> [Assignment]: Give each record below again, without a single difference.

Excerpted records START

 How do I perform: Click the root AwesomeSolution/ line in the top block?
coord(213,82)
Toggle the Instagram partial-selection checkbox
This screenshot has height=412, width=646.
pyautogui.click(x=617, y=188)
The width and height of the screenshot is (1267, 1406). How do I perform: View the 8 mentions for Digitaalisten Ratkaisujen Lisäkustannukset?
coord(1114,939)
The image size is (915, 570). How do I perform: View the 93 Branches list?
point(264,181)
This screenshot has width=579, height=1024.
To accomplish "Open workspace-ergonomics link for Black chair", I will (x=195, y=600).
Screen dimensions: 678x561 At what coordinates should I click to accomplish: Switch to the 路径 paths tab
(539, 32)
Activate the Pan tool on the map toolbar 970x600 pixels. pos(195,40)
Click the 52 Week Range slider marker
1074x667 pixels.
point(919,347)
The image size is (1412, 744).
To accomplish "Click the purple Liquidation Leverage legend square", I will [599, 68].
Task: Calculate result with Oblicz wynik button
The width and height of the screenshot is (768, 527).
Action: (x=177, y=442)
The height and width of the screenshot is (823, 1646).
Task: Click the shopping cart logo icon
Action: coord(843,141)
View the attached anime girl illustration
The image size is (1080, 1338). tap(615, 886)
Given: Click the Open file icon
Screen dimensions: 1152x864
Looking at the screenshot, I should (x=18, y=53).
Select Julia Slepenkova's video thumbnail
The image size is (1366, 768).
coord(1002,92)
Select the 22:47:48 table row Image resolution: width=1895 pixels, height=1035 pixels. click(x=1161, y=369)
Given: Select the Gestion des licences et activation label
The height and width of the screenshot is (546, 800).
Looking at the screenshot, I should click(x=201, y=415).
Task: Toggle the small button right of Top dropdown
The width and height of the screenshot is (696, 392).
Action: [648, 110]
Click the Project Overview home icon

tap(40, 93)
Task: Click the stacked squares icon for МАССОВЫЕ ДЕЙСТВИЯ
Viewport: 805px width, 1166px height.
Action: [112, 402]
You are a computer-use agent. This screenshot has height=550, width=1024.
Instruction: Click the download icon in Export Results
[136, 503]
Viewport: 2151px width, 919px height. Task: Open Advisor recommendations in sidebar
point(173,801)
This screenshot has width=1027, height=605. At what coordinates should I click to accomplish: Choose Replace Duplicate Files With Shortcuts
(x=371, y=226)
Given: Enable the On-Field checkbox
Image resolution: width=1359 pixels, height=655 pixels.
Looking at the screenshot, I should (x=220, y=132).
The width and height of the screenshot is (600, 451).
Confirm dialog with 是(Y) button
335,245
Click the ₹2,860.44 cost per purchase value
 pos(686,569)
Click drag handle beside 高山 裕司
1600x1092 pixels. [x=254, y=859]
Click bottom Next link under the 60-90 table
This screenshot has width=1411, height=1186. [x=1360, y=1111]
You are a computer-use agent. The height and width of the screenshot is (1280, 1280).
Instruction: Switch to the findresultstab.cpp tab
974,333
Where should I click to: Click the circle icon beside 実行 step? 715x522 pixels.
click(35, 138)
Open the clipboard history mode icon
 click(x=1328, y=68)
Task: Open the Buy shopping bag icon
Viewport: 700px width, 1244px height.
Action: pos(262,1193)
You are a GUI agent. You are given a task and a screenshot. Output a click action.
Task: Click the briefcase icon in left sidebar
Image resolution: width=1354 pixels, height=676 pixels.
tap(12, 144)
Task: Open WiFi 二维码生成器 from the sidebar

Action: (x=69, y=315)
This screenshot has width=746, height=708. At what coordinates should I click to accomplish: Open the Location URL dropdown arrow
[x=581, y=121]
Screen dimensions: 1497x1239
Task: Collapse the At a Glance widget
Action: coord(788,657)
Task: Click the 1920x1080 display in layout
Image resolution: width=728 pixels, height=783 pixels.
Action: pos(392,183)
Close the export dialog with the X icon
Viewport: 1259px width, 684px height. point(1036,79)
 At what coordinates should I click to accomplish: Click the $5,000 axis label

Excerpted records END

> [Solution to the exercise]:
 How do I perform: Click the root AwesomeSolution/ line in the top block?
coord(213,82)
Toggle the Instagram partial-selection checkbox
This screenshot has height=412, width=646.
pyautogui.click(x=617, y=188)
The width and height of the screenshot is (1267, 1406). How do I perform: View the 8 mentions for Digitaalisten Ratkaisujen Lisäkustannukset?
coord(1114,939)
The image size is (915, 570). How do I perform: View the 93 Branches list?
point(264,181)
This screenshot has width=579, height=1024.
To accomplish "Open workspace-ergonomics link for Black chair", I will (x=195, y=600).
Screen dimensions: 678x561 At what coordinates should I click to accomplish: Switch to the 路径 paths tab
(539, 32)
Activate the Pan tool on the map toolbar 970x600 pixels. pos(195,40)
Click the 52 Week Range slider marker
1074x667 pixels.
point(919,347)
The image size is (1412, 744).
To accomplish "Click the purple Liquidation Leverage legend square", I will [599, 68].
Task: Calculate result with Oblicz wynik button
The width and height of the screenshot is (768, 527).
Action: (x=177, y=442)
The height and width of the screenshot is (823, 1646).
Task: Click the shopping cart logo icon
Action: coord(843,141)
View the attached anime girl illustration
The image size is (1080, 1338). tap(615, 886)
Given: Click the Open file icon
Screen dimensions: 1152x864
Looking at the screenshot, I should (x=18, y=53).
Select Julia Slepenkova's video thumbnail
The image size is (1366, 768).
coord(1002,92)
Select the 22:47:48 table row Image resolution: width=1895 pixels, height=1035 pixels. click(x=1161, y=369)
Given: Select the Gestion des licences et activation label
The height and width of the screenshot is (546, 800).
Looking at the screenshot, I should click(x=201, y=415).
Task: Toggle the small button right of Top dropdown
The width and height of the screenshot is (696, 392).
Action: [648, 110]
Click the Project Overview home icon

tap(40, 93)
Task: Click the stacked squares icon for МАССОВЫЕ ДЕЙСТВИЯ
Viewport: 805px width, 1166px height.
Action: [112, 402]
You are a computer-use agent. This screenshot has height=550, width=1024.
Instruction: Click the download icon in Export Results
[136, 503]
Viewport: 2151px width, 919px height. Task: Open Advisor recommendations in sidebar
point(173,801)
This screenshot has width=1027, height=605. At what coordinates should I click to accomplish: Choose Replace Duplicate Files With Shortcuts
(x=371, y=226)
Given: Enable the On-Field checkbox
Image resolution: width=1359 pixels, height=655 pixels.
Looking at the screenshot, I should (x=220, y=132).
The width and height of the screenshot is (600, 451).
Confirm dialog with 是(Y) button
335,245
Click the ₹2,860.44 cost per purchase value
 pos(686,569)
Click drag handle beside 高山 裕司
1600x1092 pixels. [x=254, y=859]
Click bottom Next link under the 60-90 table
This screenshot has width=1411, height=1186. [x=1360, y=1111]
You are a computer-use agent. The height and width of the screenshot is (1280, 1280).
Instruction: Switch to the findresultstab.cpp tab
974,333
Where should I click to: Click the circle icon beside 実行 step? 715x522 pixels.
click(35, 138)
Open the clipboard history mode icon
 click(x=1328, y=68)
Task: Open the Buy shopping bag icon
Viewport: 700px width, 1244px height.
Action: pos(262,1193)
You are a GUI agent. You are given a task and a screenshot. Output a click action.
Task: Click the briefcase icon in left sidebar
Image resolution: width=1354 pixels, height=676 pixels.
tap(12, 144)
Task: Open WiFi 二维码生成器 from the sidebar

Action: (x=69, y=315)
This screenshot has width=746, height=708. At what coordinates should I click to accomplish: Open the Location URL dropdown arrow
[x=581, y=121]
Screen dimensions: 1497x1239
Task: Collapse the At a Glance widget
Action: coord(788,657)
Task: Click the 1920x1080 display in layout
Image resolution: width=728 pixels, height=783 pixels.
Action: pos(392,183)
Close the export dialog with the X icon
Viewport: 1259px width, 684px height. point(1036,79)
 At what coordinates should I click to accomplish: Click the $5,000 axis label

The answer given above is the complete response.